Sounds of Silence is the second studio album by American folk rock duo Simon & Garfunkel, released on January 17, 1966. The album's title is a slight modification of the title of the duo's first major hit, "The Sound of Silence", which originally was released as "The Sounds of Silence". The song had earlier been released in an acoustic version on the album Wednesday Morning, 3 A.M., and later on the soundtrack to the movie The Graduate. Without the knowledge of Paul Simon or Art Garfunkel, electric guitars, bass and drums were overdubbed by Columbia Records staff producer Tom Wilson on June 15, 1965. This new version was released as a single in September 1965, and opens the album.

"Homeward Bound" was released on the album in the UK, placed at the beginning of Side 2 before "Richard Cory". It was later released in the US on the following album, Parsley, Sage, Rosemary and Thyme. It was also released as part of the box set Simon & Garfunkel Collected Works, on both LP and CD. Many of the songs in the album had been written by Paul Simon while he lived in London during 1965.
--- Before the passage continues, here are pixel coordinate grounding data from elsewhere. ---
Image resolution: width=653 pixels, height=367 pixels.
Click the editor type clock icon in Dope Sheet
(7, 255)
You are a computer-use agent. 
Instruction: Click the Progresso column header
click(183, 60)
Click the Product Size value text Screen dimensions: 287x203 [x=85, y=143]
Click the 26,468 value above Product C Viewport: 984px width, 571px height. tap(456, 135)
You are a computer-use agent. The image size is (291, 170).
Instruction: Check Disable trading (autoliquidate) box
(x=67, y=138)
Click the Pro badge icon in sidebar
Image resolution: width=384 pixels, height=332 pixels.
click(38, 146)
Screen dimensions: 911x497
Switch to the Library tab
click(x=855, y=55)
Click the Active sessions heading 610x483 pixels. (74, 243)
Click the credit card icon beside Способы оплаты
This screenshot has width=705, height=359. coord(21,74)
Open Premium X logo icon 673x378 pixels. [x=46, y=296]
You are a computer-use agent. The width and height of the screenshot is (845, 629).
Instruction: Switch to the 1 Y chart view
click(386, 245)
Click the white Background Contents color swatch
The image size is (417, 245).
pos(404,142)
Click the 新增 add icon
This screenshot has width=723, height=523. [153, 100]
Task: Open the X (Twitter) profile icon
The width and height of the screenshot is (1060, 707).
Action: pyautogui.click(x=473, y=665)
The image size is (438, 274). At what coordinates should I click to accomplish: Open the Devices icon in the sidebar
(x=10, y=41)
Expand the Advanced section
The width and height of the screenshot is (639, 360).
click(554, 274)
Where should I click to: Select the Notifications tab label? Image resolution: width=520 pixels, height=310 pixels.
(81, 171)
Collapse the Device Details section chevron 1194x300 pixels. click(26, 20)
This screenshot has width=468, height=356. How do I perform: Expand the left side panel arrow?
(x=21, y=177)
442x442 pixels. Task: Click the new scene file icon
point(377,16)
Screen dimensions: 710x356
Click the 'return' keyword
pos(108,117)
Solo acoustic versions of "I Am a Rock", "Leaves That Are Green", "April Come She Will", "A Most Peculiar Man", and "Kathy's Song" had appeared on The Paul Simon Songbook, released in August 1965 in England as had another version of the title track. "Richard Cory" was based on the poem "Richard Cory" by Edwin Arlington Robinson, "Somewhere They Can't Find Me" was essentially a rewrite of the previous album's "Wednesday Morning, 3 A.M.", "We've Got a Groovy Thing Goin'" had appeared on the b-side of "The Sound of Silence" a few months before and "Anji" was a cover of an instrumental piece by guitarist Davey Graham whom Simon had met in England. Hence the only brand new Paul Simon composition on the album was "Blessed".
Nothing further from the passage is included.